Study: Most Antidepressants Miss Target of Clinical Depression


An important brain protein called monoamine oxidase A (MAO-A) is extremely elevated during clinical depression, however, it appears to be unaffected by treatment with commonly used antidepressants, according to an important study published in the Archives of General Psychiatry.

The study may shine some light as to why antidepressants don't always work. Researchers at the Centre for Addiction and Mental Health (CAMH) did the study using an advanced brain imaging method that assisted them in to measuring levels of the brain protein MAO-A which digests multiple brain chemicals, including serotonin that can help sustain a positive mood. High MAO-A levels excessively remove these brain chemicals.

Antidepressant medications are the most commonly prescribed treatments in North America, yet 50 per cent of people do not respond adequately to antidepressant treatment.
In fact, the U.S. Centers for Disease Control and Prevention looked at 2.4 billion drugs prescribed in visits to doctors and hospitals in 2005. Of those, 118 million were for antidepressants.

Dr. Jeffrey Meyer who was the lead investigator states, "Mismatches between treatment and disease are important for understanding why treatments don't always work. Rather than reversing the problem of MAO-A breaking down several chemicals, most antidepressants only raise serotonin."


According to the World Health Organization, Depression ranks as the fourth leading cause of disability and premature death worldwide. Part of the problem is the recurrence of the illness and even with optimal treatment the recurrence rates for clinical depression are at least 20 per cent over two years.

The new study in addition looked at people who had seemed to fully recovered from past incidents of clinical depression. Some people who appeared to be in recovery had high levels of MAO-A. Those with high levels of MAO-A then had subsequent recurrence of their depressive episodes.

VP of Research Dr.
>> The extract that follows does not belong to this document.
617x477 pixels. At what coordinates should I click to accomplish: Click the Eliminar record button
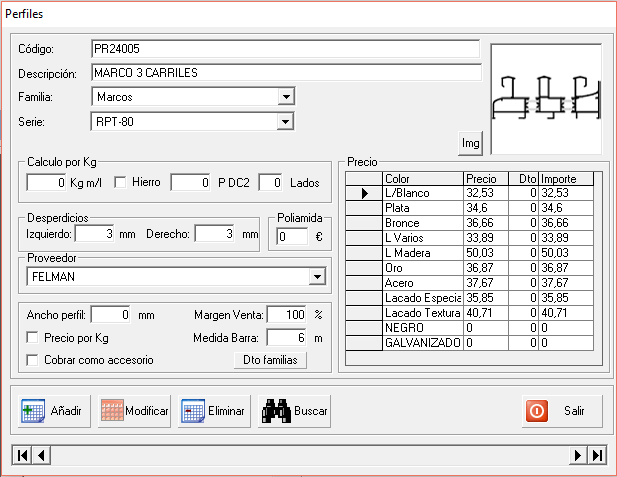pos(212,410)
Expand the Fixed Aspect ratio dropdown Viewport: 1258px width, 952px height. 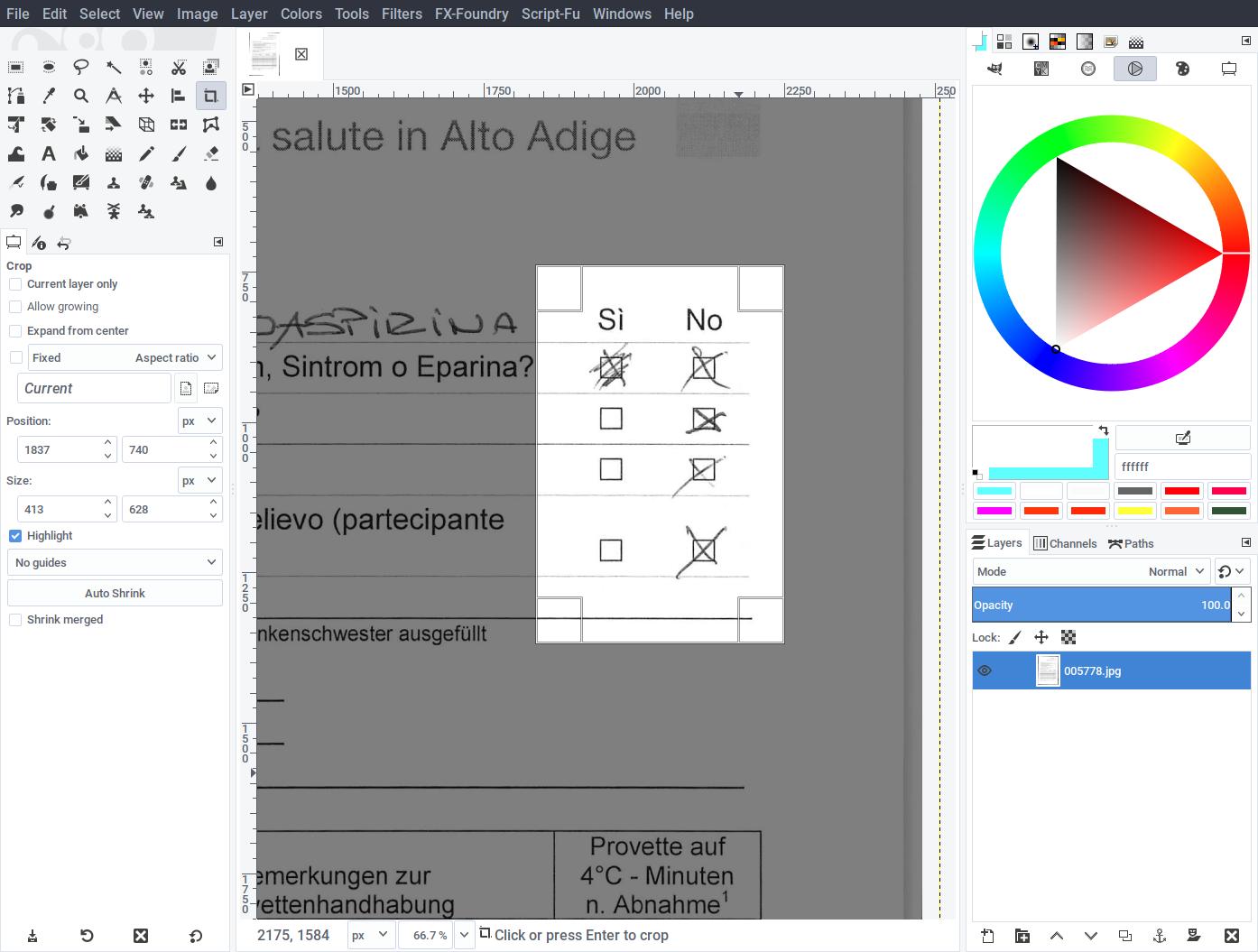[125, 357]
Bruce Pollock highlights the study's use of advanced brain imaging technology. "CAMH has the only positron emission tomography (PET) centre in the world that is dedicated solely to mental health and addiction treatment and research. As a consequence, we were able to develop this new technology to measure MAO-A levels."

Virginia Wilson understands the struggle it can be to find medication that can actually work on depression. After being diagnosed with depression it took over eight years before she could find a medication that worked well for her. "During this time I was on every type of antidepressant available. This process was enormously frustrating, painful, and took a great toll on my personal life." This current research into depression offers people like Virginia hope for others who struggled as bad as she did and she states, "Understanding of the biochemical mechanisms behind depression is so important and can really improve the treatments that are available -- it can save lives."
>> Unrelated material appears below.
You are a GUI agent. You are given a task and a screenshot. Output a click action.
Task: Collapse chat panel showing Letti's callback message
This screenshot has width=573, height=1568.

Some early antidepressant medications did target MAO-A, but these MAO-A inhibitors were not favored too much in the 70s because of the adverse interactions with certain foods. There have been some advances that overcome these problems, but the vast majority of antidepressant development and use has overlooked the MAO-A target.
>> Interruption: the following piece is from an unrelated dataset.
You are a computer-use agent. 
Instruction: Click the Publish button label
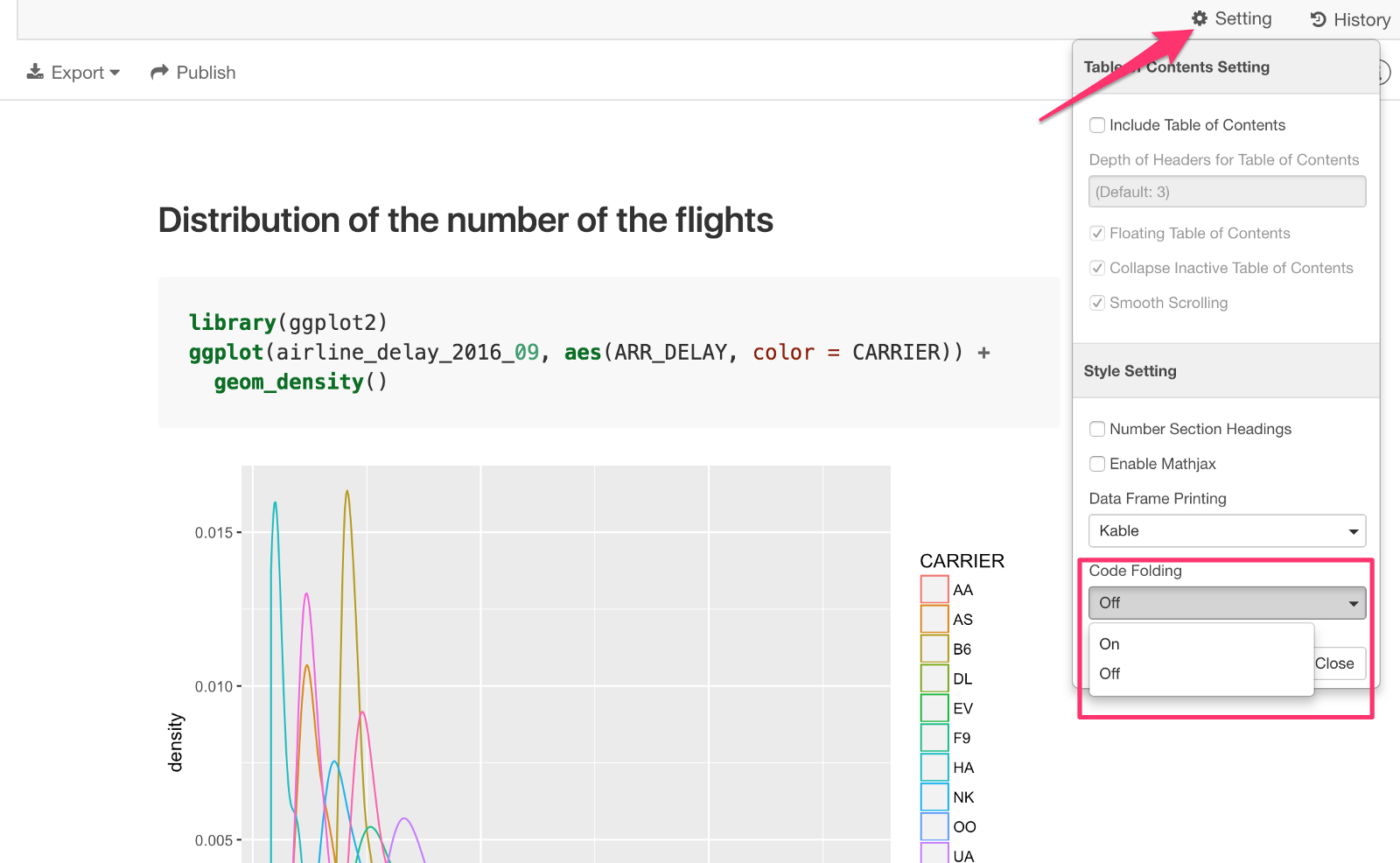point(206,73)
Dr. Meyer, a Canada Research Chair in the Neurochemistry of Depression and the Head of the Neurochemical Imaging Program in Mood Disorders says "Since most antidepressants miss MAO-A, we are counting on the brain to heal this process of making too much MAO-A, and that doesn't always happen. The future is to make treatments that tell the brain to make less MAO-A, even after the antidepressant treatment is over, to create better opportunities for sustained recovery."